*Source excerpt*
-=-=-=-=-

Can we generate Automatic Cricket Commentary using Neural Networks ?

Like everything else, the world of cricket has also gone through a lot of technological transformations in the recent years. They way cricket is played and and how it is viewed all around the world have both changed as a result. In this post we discuss if neural networks are capable of generating cricket commentary by just watching it.
There has been some work in the literature (can be found here, here and here) but they do not use neural networks. Being a believer in end to end deep learning, I think neural networks will seal the deal on this task in the near future. This is a hard problem to tackle, because apart from visual feature extraction, it involves very complex temporal dynamics and handling of long term dependencies. This is because commentary is generally highly contextualized by the development of current game, its significance in broader perspective (friendly match vs tournament), and histories of teams and players involved. Decontextualized explanation of what is happening appears to be a easier problem to solve and I can think of an architecture that can used for modelling this.

-=-=-=-=-

*Material provided*
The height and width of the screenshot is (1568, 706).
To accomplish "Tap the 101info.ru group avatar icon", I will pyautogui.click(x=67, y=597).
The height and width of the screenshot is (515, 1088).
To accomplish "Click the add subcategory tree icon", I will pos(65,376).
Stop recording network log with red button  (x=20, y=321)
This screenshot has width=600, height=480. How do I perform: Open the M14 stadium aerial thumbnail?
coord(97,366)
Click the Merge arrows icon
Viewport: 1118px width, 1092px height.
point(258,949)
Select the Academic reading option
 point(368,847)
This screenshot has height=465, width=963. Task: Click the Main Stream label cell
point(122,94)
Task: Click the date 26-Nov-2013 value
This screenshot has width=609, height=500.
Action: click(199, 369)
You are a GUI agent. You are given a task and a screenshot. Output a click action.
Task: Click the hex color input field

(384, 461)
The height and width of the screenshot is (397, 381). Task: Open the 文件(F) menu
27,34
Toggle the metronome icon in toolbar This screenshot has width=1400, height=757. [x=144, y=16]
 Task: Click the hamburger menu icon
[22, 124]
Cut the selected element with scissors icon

-=-=-=-=-

*Challenge A*
Reproduce the cricket commentary post from "There has been" up to and including "for modelling this.".
*Challenge B*
In the cricket commentary post, what does the existing work in the literature not use?
*Challenge C*
Continue the post on generating cricket commentary with neural networks, picking up after its last sentence.

*Output A*
There has been some work in the literature (can be found here, here and here) but they do not use neural networks. Being a believer in end to end deep learning, I think neural networks will seal the deal on this task in the near future. This is a hard problem to tackle, because apart from visual feature extraction, it involves very complex temporal dynamics and handling of long term dependencies. This is because commentary is generally highly contextualized by the development of current game, its significance in broader perspective (friendly match vs tournament), and histories of teams and players involved. Decontextualized explanation of what is happening appears to be a easier problem to solve and I can think of an architecture that can used for modelling this.

*Output B*
Neural networks.

*Output C*
Drawing ideas from the recent emergence of spatio-temporal neural networks, I think a reasonable architecture should include a convolutional neural network to extract visual features from static frames, recurrent neural network to model complex non-linear temporal dynamics of these features, and decoder encoder architecture on top of them for end to end (video to commentary) learning. It seems manageable to build a decent amount of data for training this network, with cricket footage as input and commentary as the supervision signal. I spy a very promising project idea here for the interested people!
Cricket shot classification appears to be a vital component of this automatic commentary generation system. A very interesting recent work focuses on this problem and uses a CNN and LSTM based architecture for classification of video clips into relevant shots, it shows promising results. Player localization and pose estimation are very important for accurate shot classification. In the following sections, we will do a rudimentary exploration of efficacy of human pose estimation for identification of cricket shot from static images.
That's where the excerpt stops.